Collected data entries:
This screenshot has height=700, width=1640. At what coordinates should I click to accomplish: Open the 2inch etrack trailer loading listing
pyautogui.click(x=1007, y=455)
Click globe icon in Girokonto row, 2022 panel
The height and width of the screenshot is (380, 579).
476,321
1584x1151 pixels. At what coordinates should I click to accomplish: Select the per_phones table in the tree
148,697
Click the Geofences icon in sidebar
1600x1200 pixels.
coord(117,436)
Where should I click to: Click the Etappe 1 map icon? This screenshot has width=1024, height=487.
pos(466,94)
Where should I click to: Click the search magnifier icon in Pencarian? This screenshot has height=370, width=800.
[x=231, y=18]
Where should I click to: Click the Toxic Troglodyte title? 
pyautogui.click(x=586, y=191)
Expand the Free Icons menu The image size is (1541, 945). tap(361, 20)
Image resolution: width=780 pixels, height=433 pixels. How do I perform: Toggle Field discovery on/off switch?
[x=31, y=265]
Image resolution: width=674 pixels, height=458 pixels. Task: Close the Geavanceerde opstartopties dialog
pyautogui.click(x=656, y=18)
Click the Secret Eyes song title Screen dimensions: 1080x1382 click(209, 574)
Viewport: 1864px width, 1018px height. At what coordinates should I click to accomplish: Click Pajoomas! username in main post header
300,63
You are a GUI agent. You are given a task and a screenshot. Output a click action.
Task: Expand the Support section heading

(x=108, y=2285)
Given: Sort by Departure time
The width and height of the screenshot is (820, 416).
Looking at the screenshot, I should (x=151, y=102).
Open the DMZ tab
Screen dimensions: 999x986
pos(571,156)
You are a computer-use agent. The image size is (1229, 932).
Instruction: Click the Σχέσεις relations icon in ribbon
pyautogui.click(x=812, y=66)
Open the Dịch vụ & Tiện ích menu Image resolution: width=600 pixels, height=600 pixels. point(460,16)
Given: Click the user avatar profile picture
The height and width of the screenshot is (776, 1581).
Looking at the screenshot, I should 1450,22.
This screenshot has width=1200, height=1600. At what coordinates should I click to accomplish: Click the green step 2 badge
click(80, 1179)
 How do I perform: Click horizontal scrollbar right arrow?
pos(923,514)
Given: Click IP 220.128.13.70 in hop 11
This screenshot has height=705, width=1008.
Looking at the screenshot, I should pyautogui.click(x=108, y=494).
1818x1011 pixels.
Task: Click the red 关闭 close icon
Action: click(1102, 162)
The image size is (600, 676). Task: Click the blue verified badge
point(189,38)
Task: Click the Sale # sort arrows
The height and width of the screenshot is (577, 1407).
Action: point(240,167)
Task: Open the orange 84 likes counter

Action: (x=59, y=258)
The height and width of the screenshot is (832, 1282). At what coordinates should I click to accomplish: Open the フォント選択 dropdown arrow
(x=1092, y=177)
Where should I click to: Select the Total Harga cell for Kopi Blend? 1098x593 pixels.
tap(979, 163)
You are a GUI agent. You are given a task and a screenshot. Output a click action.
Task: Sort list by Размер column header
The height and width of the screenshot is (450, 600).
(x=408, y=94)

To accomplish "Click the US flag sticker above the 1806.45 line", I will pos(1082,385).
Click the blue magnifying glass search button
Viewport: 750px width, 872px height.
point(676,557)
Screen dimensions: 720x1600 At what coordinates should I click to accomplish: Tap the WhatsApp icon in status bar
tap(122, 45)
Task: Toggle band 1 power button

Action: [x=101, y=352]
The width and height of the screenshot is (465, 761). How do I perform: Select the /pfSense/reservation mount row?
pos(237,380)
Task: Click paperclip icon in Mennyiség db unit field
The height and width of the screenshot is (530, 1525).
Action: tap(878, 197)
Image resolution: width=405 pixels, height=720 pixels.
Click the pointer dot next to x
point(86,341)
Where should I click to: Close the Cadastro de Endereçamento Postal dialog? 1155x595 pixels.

→ **Requirement**
After reading the data, retype all of it exactly as it reads.

→ **Response below**
This screenshot has height=700, width=1640. At what coordinates should I click to accomplish: Open the 2inch etrack trailer loading listing
pyautogui.click(x=1007, y=455)
Click globe icon in Girokonto row, 2022 panel
The height and width of the screenshot is (380, 579).
476,321
1584x1151 pixels. At what coordinates should I click to accomplish: Select the per_phones table in the tree
148,697
Click the Geofences icon in sidebar
1600x1200 pixels.
coord(117,436)
Where should I click to: Click the Etappe 1 map icon? This screenshot has width=1024, height=487.
pos(466,94)
Where should I click to: Click the search magnifier icon in Pencarian? This screenshot has height=370, width=800.
[x=231, y=18]
Where should I click to: Click the Toxic Troglodyte title? 
pyautogui.click(x=586, y=191)
Expand the Free Icons menu The image size is (1541, 945). tap(361, 20)
Image resolution: width=780 pixels, height=433 pixels. How do I perform: Toggle Field discovery on/off switch?
[x=31, y=265]
Image resolution: width=674 pixels, height=458 pixels. Task: Close the Geavanceerde opstartopties dialog
pyautogui.click(x=656, y=18)
Click the Secret Eyes song title Screen dimensions: 1080x1382 click(209, 574)
Viewport: 1864px width, 1018px height. At what coordinates should I click to accomplish: Click Pajoomas! username in main post header
300,63
You are a GUI agent. You are given a task and a screenshot. Output a click action.
Task: Expand the Support section heading

(x=108, y=2285)
Given: Sort by Departure time
The width and height of the screenshot is (820, 416).
Looking at the screenshot, I should (x=151, y=102).
Open the DMZ tab
Screen dimensions: 999x986
pos(571,156)
You are a computer-use agent. The image size is (1229, 932).
Instruction: Click the Σχέσεις relations icon in ribbon
pyautogui.click(x=812, y=66)
Open the Dịch vụ & Tiện ích menu Image resolution: width=600 pixels, height=600 pixels. point(460,16)
Given: Click the user avatar profile picture
The height and width of the screenshot is (776, 1581).
Looking at the screenshot, I should 1450,22.
This screenshot has width=1200, height=1600. At what coordinates should I click to accomplish: Click the green step 2 badge
click(80, 1179)
 How do I perform: Click horizontal scrollbar right arrow?
pos(923,514)
Given: Click IP 220.128.13.70 in hop 11
This screenshot has height=705, width=1008.
Looking at the screenshot, I should pyautogui.click(x=108, y=494).
1818x1011 pixels.
Task: Click the red 关闭 close icon
Action: click(1102, 162)
The image size is (600, 676). Task: Click the blue verified badge
point(189,38)
Task: Click the Sale # sort arrows
The height and width of the screenshot is (577, 1407).
Action: point(240,167)
Task: Open the orange 84 likes counter

Action: (x=59, y=258)
The height and width of the screenshot is (832, 1282). At what coordinates should I click to accomplish: Open the フォント選択 dropdown arrow
(x=1092, y=177)
Where should I click to: Select the Total Harga cell for Kopi Blend? 1098x593 pixels.
tap(979, 163)
You are a GUI agent. You are given a task and a screenshot. Output a click action.
Task: Sort list by Размер column header
The height and width of the screenshot is (450, 600).
(x=408, y=94)

To accomplish "Click the US flag sticker above the 1806.45 line", I will pos(1082,385).
Click the blue magnifying glass search button
Viewport: 750px width, 872px height.
point(676,557)
Screen dimensions: 720x1600 At what coordinates should I click to accomplish: Tap the WhatsApp icon in status bar
tap(122, 45)
Task: Toggle band 1 power button

Action: [x=101, y=352]
The width and height of the screenshot is (465, 761). How do I perform: Select the /pfSense/reservation mount row?
pos(237,380)
Task: Click paperclip icon in Mennyiség db unit field
The height and width of the screenshot is (530, 1525).
Action: tap(878, 197)
Image resolution: width=405 pixels, height=720 pixels.
Click the pointer dot next to x
point(86,341)
Where should I click to: Close the Cadastro de Endereçamento Postal dialog? 1155x595 pixels.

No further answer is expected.